Looks like a hardware problem to me.

After returning to this much later, this problem persists.

Even after switching to a completely new device and new carrier board I still have this problem. You can see the output from trying to access the CUDA cores.

 compute_capability = 620, cudnn_half = 0 
layer     filters    size              input                output
   0  Try to set subdivisions=64 in your cfg-file. 
CUDA Error: all CUDA-capable devices are busy or unavailable: Invalid argument: [...] Assertion `0' failed.
Demo
CUDA status Error: file: ./src/cuda.c : () : line: 203 : build time: Feb 19 2020 - 22:33:15 
CUDA Error: all CUDA-capable devices are busy or unavailable
Aborted (core dumped)

The device is https://dashboard.balena-cloud.com/devices/966d4ecab74231ab4e1a7126e32cdf69
Support is enabled for 1 week. I haven’t been able to make any development progress for months due to this issue.

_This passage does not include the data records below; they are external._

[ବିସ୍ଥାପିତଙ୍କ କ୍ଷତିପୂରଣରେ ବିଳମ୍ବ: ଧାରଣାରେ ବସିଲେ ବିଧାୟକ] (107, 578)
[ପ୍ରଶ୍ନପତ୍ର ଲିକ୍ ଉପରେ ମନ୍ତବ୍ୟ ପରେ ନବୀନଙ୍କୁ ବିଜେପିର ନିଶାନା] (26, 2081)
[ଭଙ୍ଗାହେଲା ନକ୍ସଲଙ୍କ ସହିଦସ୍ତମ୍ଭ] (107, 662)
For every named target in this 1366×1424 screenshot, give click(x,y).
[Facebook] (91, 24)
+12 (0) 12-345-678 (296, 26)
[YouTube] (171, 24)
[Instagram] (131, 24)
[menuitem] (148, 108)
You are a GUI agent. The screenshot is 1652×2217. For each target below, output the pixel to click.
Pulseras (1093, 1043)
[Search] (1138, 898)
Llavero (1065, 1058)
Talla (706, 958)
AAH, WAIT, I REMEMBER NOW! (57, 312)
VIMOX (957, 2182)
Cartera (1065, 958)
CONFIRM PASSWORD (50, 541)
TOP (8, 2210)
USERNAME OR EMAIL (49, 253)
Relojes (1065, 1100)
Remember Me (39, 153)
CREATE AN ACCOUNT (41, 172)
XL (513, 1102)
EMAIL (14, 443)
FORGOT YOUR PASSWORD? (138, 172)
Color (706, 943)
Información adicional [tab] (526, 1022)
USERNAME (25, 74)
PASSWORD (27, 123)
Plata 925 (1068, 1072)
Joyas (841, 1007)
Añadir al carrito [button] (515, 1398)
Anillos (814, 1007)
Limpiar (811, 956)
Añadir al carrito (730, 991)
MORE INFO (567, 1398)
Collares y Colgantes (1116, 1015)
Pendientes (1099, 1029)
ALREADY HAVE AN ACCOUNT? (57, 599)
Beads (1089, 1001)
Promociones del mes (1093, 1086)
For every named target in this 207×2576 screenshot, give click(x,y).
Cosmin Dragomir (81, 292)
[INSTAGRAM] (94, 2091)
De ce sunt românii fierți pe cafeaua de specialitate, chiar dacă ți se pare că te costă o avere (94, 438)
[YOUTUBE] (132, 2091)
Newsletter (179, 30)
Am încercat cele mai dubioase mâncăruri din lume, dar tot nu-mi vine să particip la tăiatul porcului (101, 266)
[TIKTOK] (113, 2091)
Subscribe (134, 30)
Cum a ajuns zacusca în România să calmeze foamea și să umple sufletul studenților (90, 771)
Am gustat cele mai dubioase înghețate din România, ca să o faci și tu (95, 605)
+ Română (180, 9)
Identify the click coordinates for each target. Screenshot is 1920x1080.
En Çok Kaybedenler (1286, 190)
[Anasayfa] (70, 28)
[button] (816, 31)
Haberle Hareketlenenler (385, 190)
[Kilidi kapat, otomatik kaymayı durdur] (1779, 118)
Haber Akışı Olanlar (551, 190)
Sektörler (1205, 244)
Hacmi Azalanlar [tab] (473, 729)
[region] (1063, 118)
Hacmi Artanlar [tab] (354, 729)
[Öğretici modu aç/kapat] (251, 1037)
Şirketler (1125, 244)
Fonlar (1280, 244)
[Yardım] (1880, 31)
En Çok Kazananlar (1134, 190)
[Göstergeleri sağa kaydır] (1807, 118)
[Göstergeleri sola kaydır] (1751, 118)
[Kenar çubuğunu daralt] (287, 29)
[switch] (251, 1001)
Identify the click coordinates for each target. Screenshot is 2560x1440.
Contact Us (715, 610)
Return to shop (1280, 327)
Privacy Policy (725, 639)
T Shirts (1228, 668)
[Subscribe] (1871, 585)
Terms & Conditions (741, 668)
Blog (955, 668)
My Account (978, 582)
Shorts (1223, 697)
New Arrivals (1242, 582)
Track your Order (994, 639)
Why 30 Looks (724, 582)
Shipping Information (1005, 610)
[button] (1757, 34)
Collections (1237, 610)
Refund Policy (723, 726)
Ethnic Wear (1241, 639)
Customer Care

Feel free to do anything you want (reboot, update OS, whatever) to get it working.

Is there any way to roll back to an older OS version? It’s working with balenaOS 2.45.1+rev1
but not balenaOS 2.47.0+rev5

Maybe that would help?

Hey there!

Are you able to ssh into the device? I am not able to access the hostOS.

We noticed you are using a production OS. Would you be able to flash the device(or another one) with the dev variant and try to ssh again?
If you are unable to ssh into the device, perhaps you can access it via serial?

This would help us gather logs from the device so we can further determine what is going on.

Thanks

weird, should be fixed now. Try again?